In dieser „Antiautobiographie“ schreibt er über die Diskrepanzen zwischen
seiner Herkunft und den Perspektiven, die eine Aufnahme in die „École
Normale Supérieure“ in Aussicht stellte. Vor allem aber seien es die Erlebnisse in Algerien, die Zeit des Militärdienstes während des Algerienkrieges
und die der frühen Feldforschungen in der Kabylei gewesen, die eine „Konversion“ des Philosophen zum Ethnologen und Soziologen bewirkt hätten.
Dabei betont er einen „gespaltenen Habitus“ in der Bearbeitung von „Gegensätzen“, die zu einem „eigenen Stil“ der empirisch-soziologischen Forschung geführt hätten. So scheint der Zirkel einer Objektivierung der kontingenten Dispositionen des Forschers geschlossen.
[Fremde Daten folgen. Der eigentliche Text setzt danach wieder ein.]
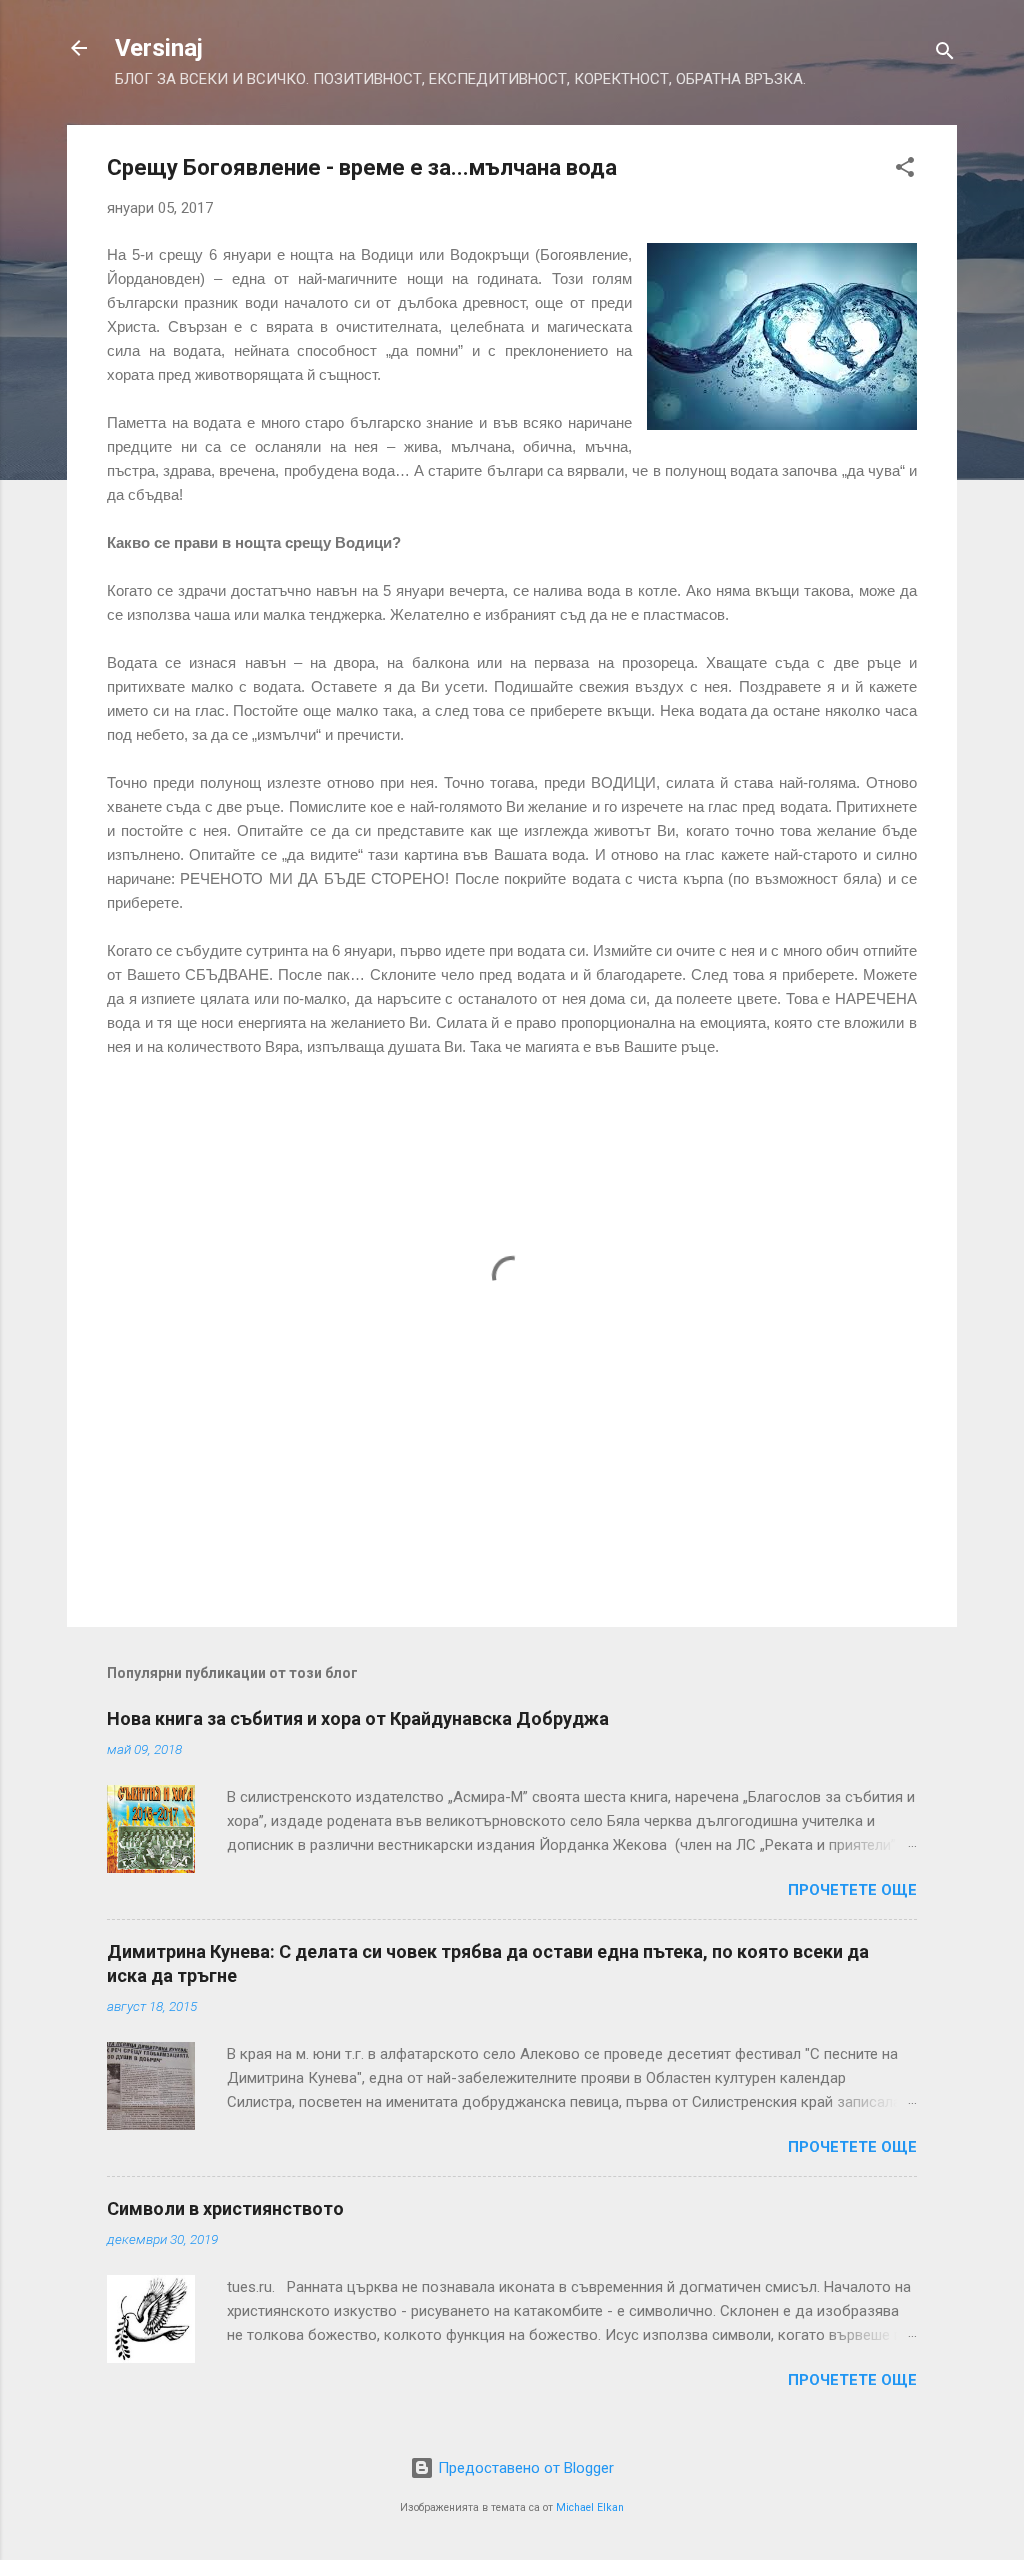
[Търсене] (945, 54)
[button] (905, 170)
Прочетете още (852, 1890)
Angesichts des Anspruchs auf „Selbstreflexivität“ ist Bourdieus „Wissenschaft der
Wissenschaft“ (Science de la science) jedoch schwerlich in einer Polarisierung von Soziologie und Philosophie unterzubringen, zumal dem die interdisziplinären Überschneidungen im französischen Hochschulsystem entgegenstehen.
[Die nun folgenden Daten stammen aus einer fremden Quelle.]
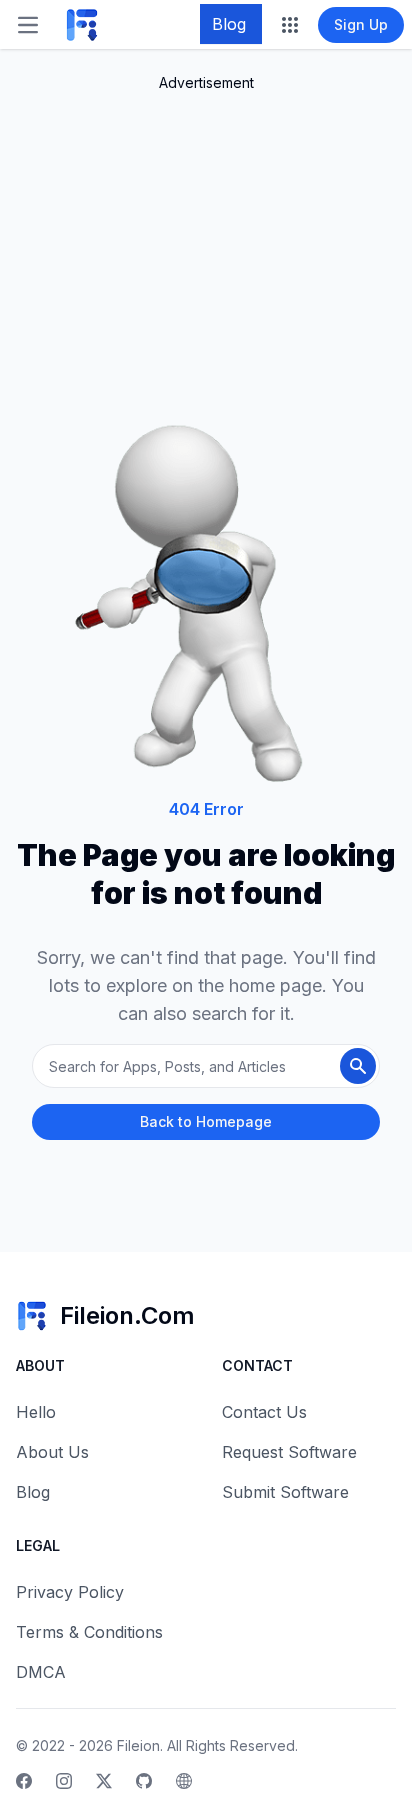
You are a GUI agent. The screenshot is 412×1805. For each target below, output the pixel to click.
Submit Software (285, 1492)
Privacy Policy (70, 1592)
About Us (52, 1452)
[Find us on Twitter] (104, 1781)
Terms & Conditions (89, 1632)
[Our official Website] (184, 1781)
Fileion (138, 1745)
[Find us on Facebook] (24, 1781)
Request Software (289, 1452)
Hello (36, 1412)
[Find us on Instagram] (64, 1781)
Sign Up (361, 24)
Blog (229, 24)
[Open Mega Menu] (290, 25)
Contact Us (264, 1412)
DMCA (41, 1672)
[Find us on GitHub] (144, 1781)
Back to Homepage (206, 1121)
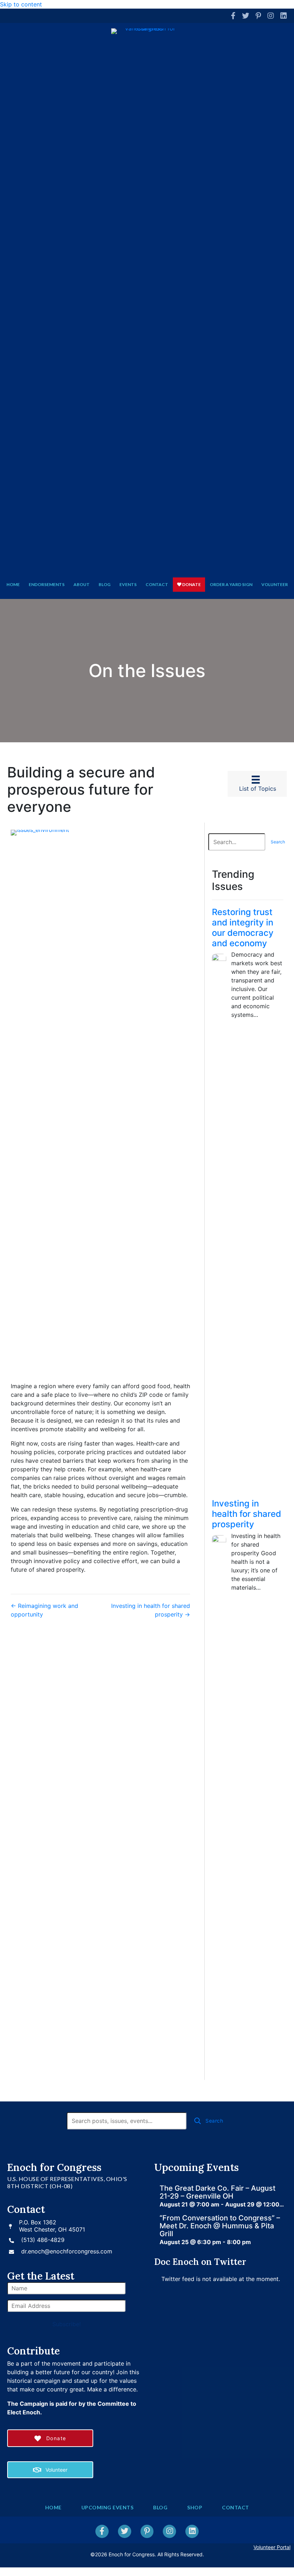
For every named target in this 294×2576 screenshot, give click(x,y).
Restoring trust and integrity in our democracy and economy (243, 927)
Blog (104, 584)
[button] (278, 841)
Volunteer (274, 584)
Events (128, 584)
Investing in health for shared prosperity (246, 1513)
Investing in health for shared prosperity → (150, 1610)
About (82, 584)
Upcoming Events (107, 2507)
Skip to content (21, 4)
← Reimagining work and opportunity (44, 1610)
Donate (191, 584)
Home (13, 584)
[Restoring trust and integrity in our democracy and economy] (219, 1222)
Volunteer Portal (271, 2547)
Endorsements (47, 584)
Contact (157, 584)
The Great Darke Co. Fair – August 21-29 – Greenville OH (217, 2192)
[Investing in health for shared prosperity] (219, 1803)
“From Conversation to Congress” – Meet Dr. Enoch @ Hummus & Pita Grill (220, 2226)
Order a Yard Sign (231, 584)
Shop (194, 2507)
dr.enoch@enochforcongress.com (66, 2251)
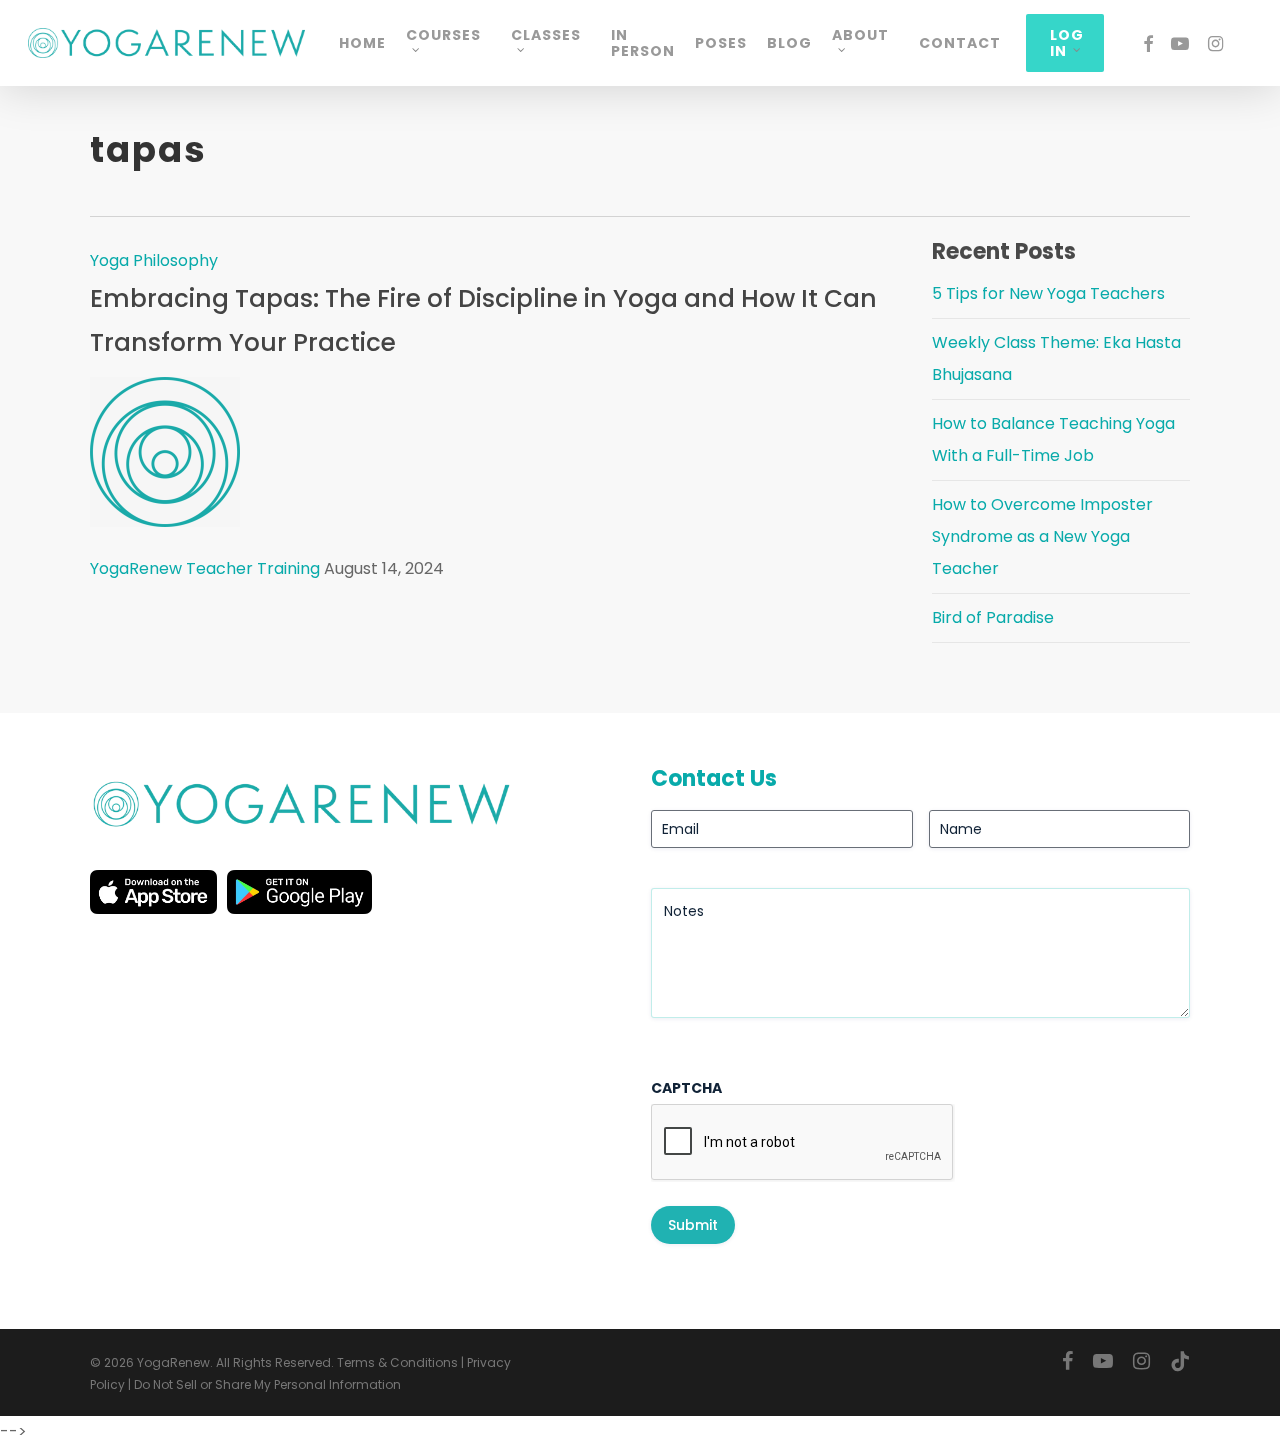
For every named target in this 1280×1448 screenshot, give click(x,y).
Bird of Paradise (993, 617)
Es ist nicht überraschend, dass eine längere Textpassage auf „Ähnlichkeiten“ mit den Arbeiten Foucaults und deren Verhältnisbestimmungen von
Macht- und Diskurspraktiken Bezug nimmt. Bourdieu schreibt über Verwandtschaften „im Bereich der Forschungen ebenso wie im Hinblick auf die
Art des, im weiteren Sinne, politischen Handelns“. Ungeachtet einer „großen Nähe“ und „Solidarität“ blieb Foucault für Bourdieu – wie groß die
Distanz innerhalb der akademischen Institution sein mochte – doch stets im
philosophischen Feld gegenwärtig. Er grenzt seine eher „kollektiven Unternehmen“ gegenüber Foucaults „einsamer“ Arbeit ab, „die den Erwartungen
der künstlerischen und literarischen Welt“ sehr viel mehr entgegengekommen sei.
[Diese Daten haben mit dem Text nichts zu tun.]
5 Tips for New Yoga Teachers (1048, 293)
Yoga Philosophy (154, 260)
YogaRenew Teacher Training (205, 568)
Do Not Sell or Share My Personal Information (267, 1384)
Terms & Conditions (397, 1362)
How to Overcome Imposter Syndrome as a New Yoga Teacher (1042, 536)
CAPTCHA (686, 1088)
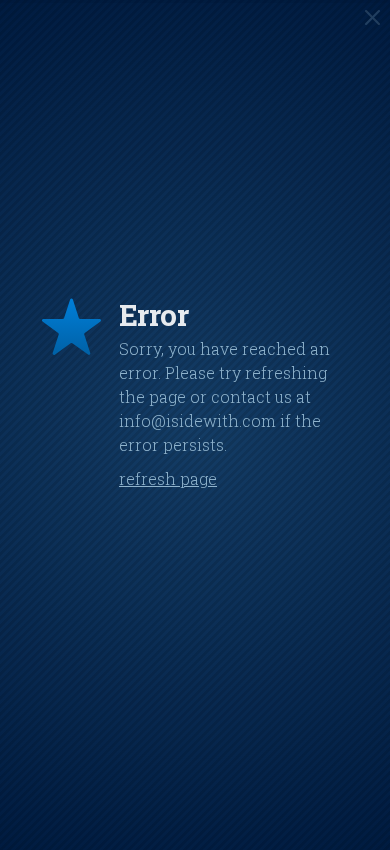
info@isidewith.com (197, 420)
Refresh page (168, 478)
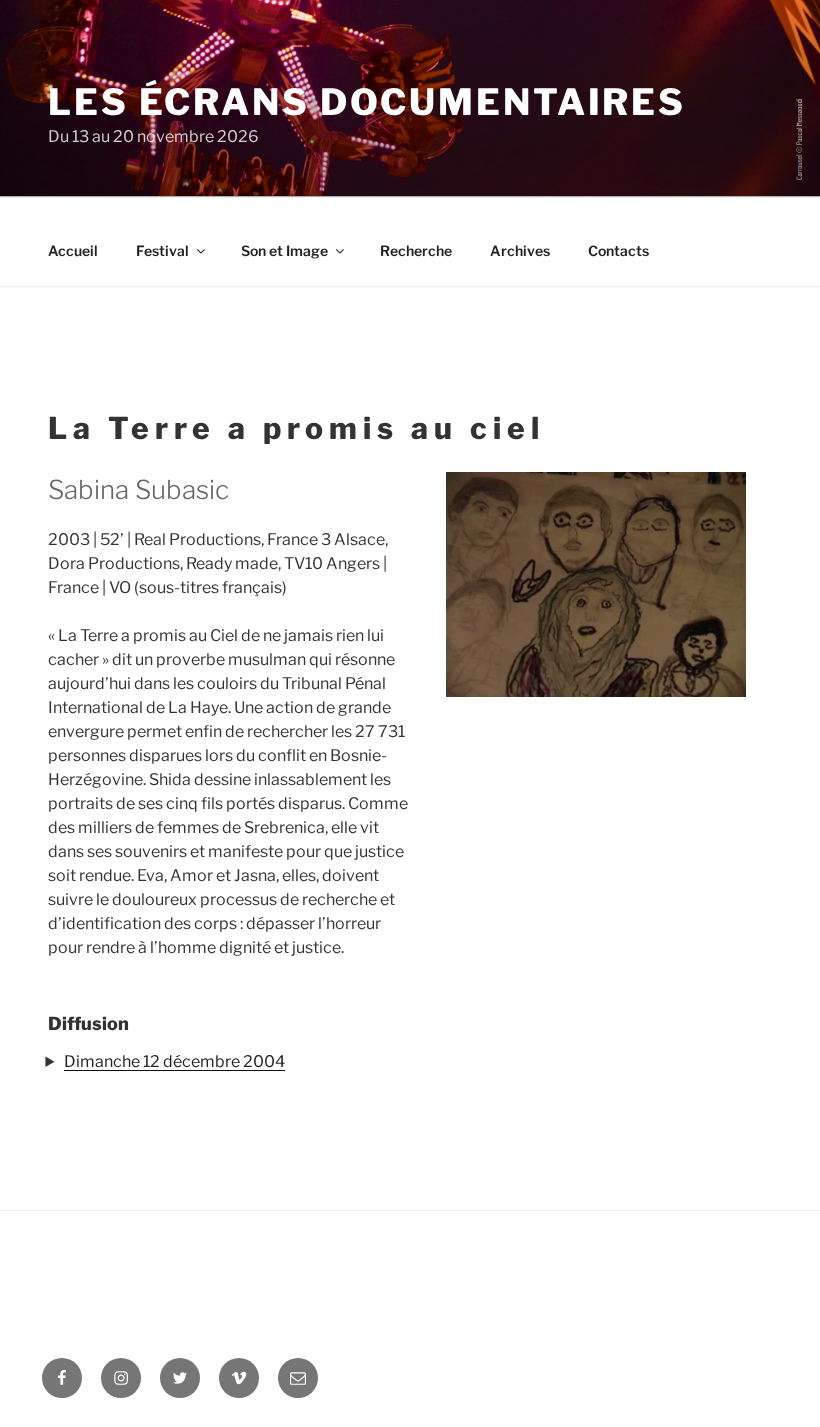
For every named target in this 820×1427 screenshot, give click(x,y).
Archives (520, 250)
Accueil (73, 250)
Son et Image (284, 250)
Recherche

Aufschlussreich hinsichtlich der Position einer „Selbstreflexivität“ dürfte ein
Vergleich mit Luhmanns systemtheoretischer Soziologie sein, vor allem mit
der „Wissenschaft der Gesellschaft“ (1992). Die hier tragende Konstruktion
einer Beobachtung der gesellschaftlich eingebundenen Beobachtung und
Beschreibung setzt auf die stufenweise Erzeugung von Unterscheidungen
von Unterscheidungshinsichten, die so als die ‚eigenen’ entparadoxiert wer-
den sollen mit dem Ziel einer „Komplexitätsreduktion“. Demgegenüber besteht Bourdieu auf einer „Implizierung“ des Forschers selber, der habituell
und von den Dispositionen her in den „sozialen Raum“ eingebunden sei.